- Exercise task 1
Please answer this question about the post on Koine Greek: for how long has Portuguese been the official language of Mozambique?

- Supplied text
Categories: Bible, Culture, Faith
Since I’m stuck in bed today with a cold I thought I would put together a few of my thoughts on a particular question regarding koine Greek.  Over and over again as you’re reading text books or web pages on the subject of Koine you will hear an assertion like, “Koine was the ‘common’ language used a lingua franca throughout the Alexandrian empire from the 4th century BC until the 4th century AD.”  Such statements always make me pause.  I’m willing to concede that Koine was used over such a vast empire during 600 or more years but I simply can’t believe that the language was that common.  I think it is fair to assume that koine was at best a second or third language that was only marginally understood and used outside of government and academia.  Let’s look at three pieces of evidence: the Aramaic “translations” of the gospels, multilingualism evidenced in the book of Acts, and the multilingualism of modern day post-colonial Africa.
THE ARAMAIC TRANSLATION IN THE GOSPELS
When Jesus brings a little girl back to life, he addresses her in Aramaic (Mark 5:41).  When Jesus cries out to God on the cross, he does so in Aramaic (Matthew 27:46, Mark 15:34).  Nicknames for many of the disciples (Cephas, Boanerges, Bartimaeus) as well as place names (Golgotha) are all Aramaic.  All these examples, and many more show that despite Koine being a language with vast geographical reach it had not influenced language use in Palestine although it was supposedly a lingua franca of the region for more than 300 years.  And that was probably even more the case in places less influenced by the empire than Palestine.
LINGUISTIC MISUNDERSTANDINGS IN THE BOOK OF ACTS
In Acts 2 we see a scene in which ”God-fearing Jews from every nation under heaven” had gathered in Jerusalem during Pentecost.  If Koine had been an effective means of communicating to this multilingual crowd it would have been used.  Instead, “each one heard them speaking in his own language.”  I can only assume that when Peter stood to address the crowd that he did so in Koine rather than Aramaic and that the Old Testament citations are from the Septuagint.
In Acts 14, the crowd “shouted in the Lycaonian language” and misunderstood Paul and Barnabas’ words and actions.
MULTI-LINGUALISM IN POST-COLONIAL AFRICA
Although I’ve chosen to discuss Africa, you could just as easily choose South America, China, or any other geo-political unit in which a certain language is claimed to be the official language.  In the case of Mozambique, Portuguese has been the “official” language of the country for more than 500 years.  After all those years of influence you would think that minority languages would have slowly died out to be replaced by Portuguese.  Instead, the influence of Portuguese continues to be very uneven.  While you can count on hearing Portuguese spoken on TV and the radio, and used as a lingua franca in the major cities, once you step into any house, neighborhood, church or rural area you will suddenly be confronted with a completely different language.  Portuguese is so weak that the government has instituted plans to teach primary school in local languages and transition to Portuguese in later grades.
SO, HOW COMMON WAS KOINE?

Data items
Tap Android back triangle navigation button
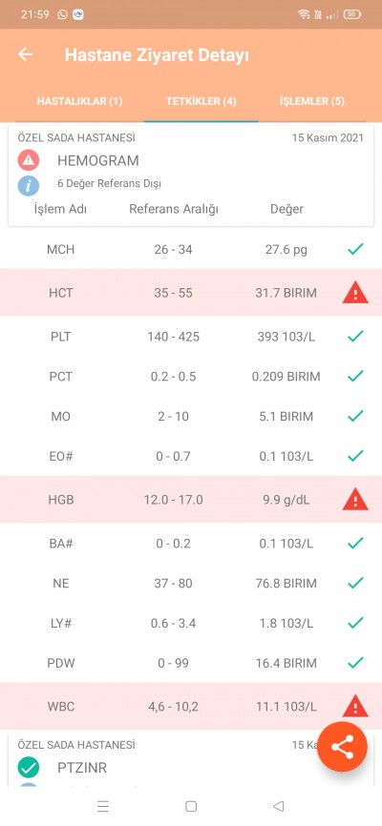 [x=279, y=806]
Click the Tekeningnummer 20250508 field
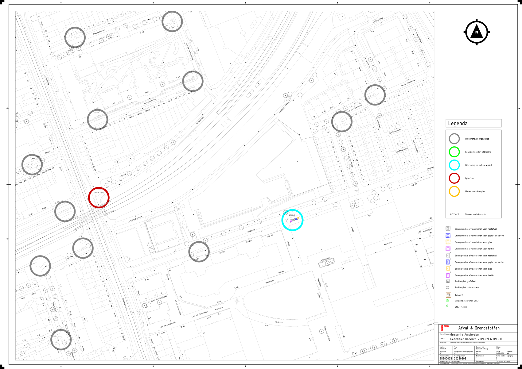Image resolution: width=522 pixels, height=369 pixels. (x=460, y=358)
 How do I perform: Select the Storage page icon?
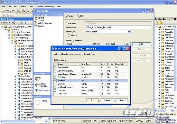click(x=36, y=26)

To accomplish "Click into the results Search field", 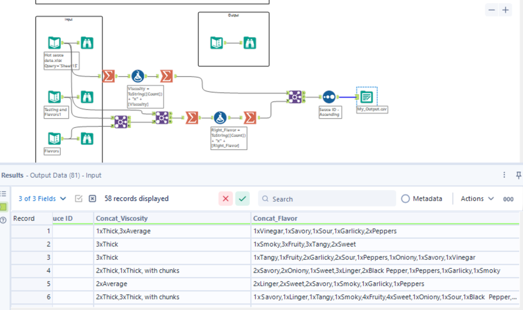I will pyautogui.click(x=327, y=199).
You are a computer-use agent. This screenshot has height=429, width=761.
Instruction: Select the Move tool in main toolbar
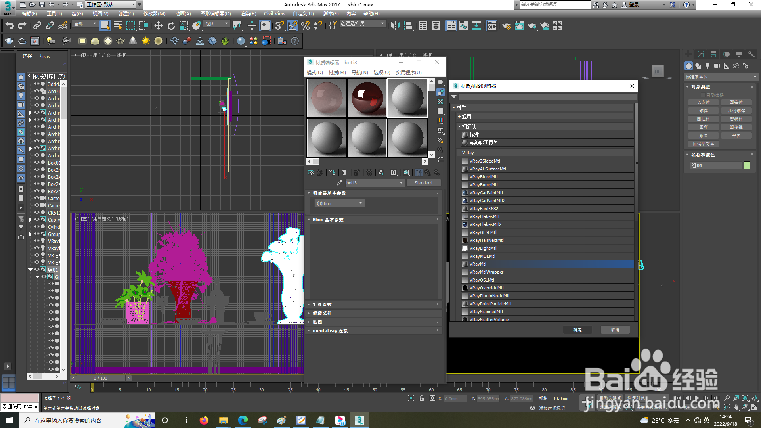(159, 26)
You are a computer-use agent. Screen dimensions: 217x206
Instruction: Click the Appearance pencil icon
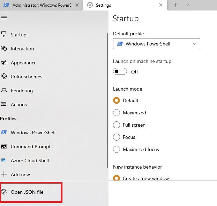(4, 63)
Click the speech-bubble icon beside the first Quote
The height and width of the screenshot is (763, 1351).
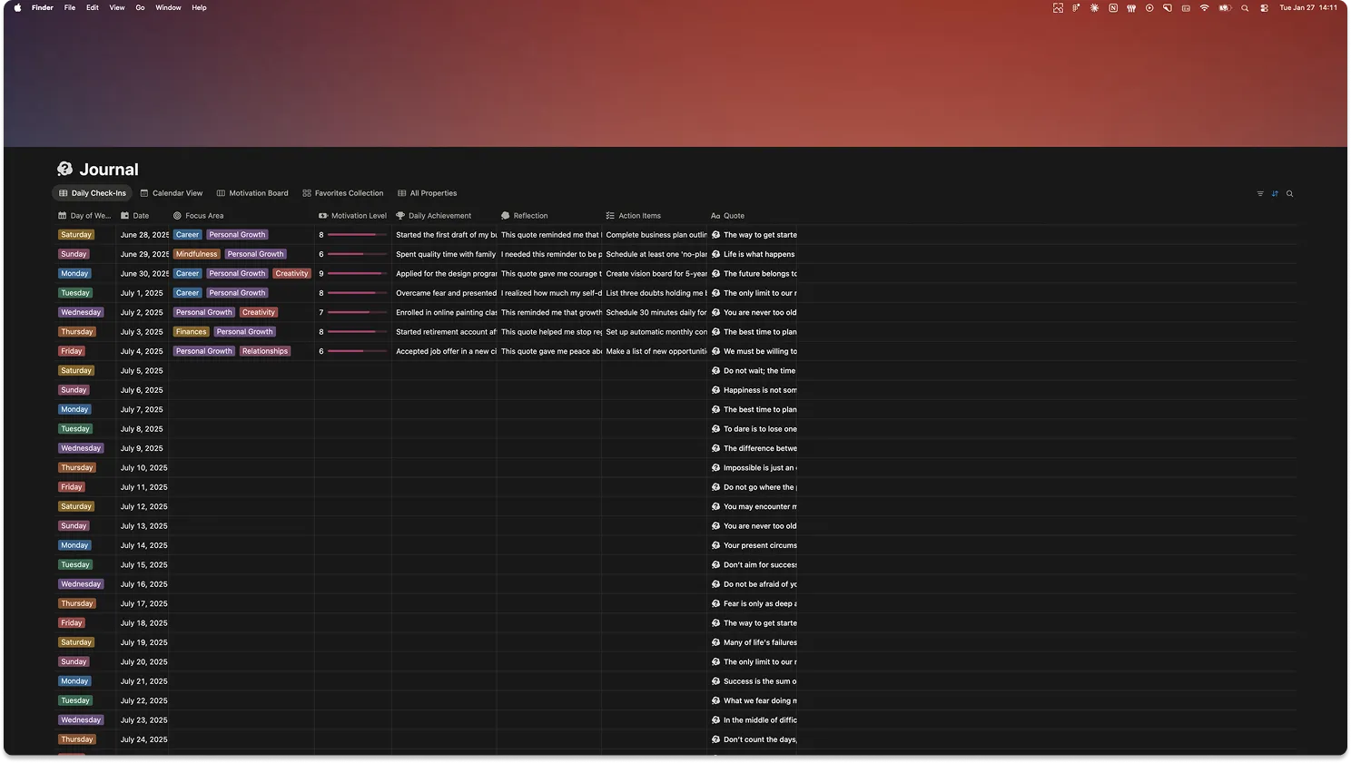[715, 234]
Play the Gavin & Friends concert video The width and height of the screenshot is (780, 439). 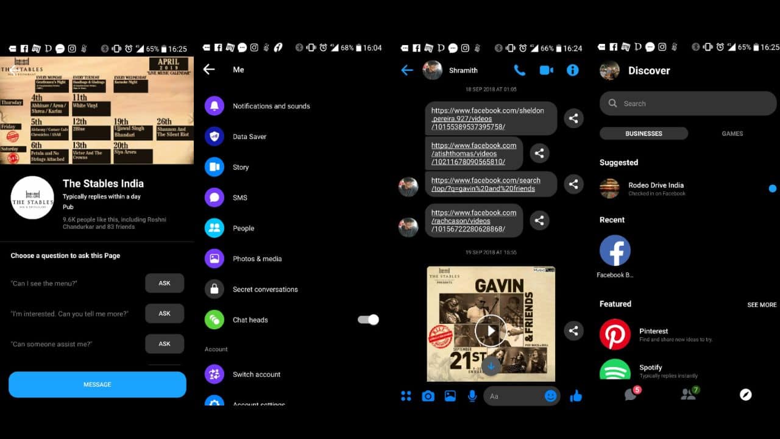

- Exercise task 2
How many lines of the records contain the string "Select"? Reply with the number only.

- Finished answer 1
More than 500 years.

- Finished answer 2
2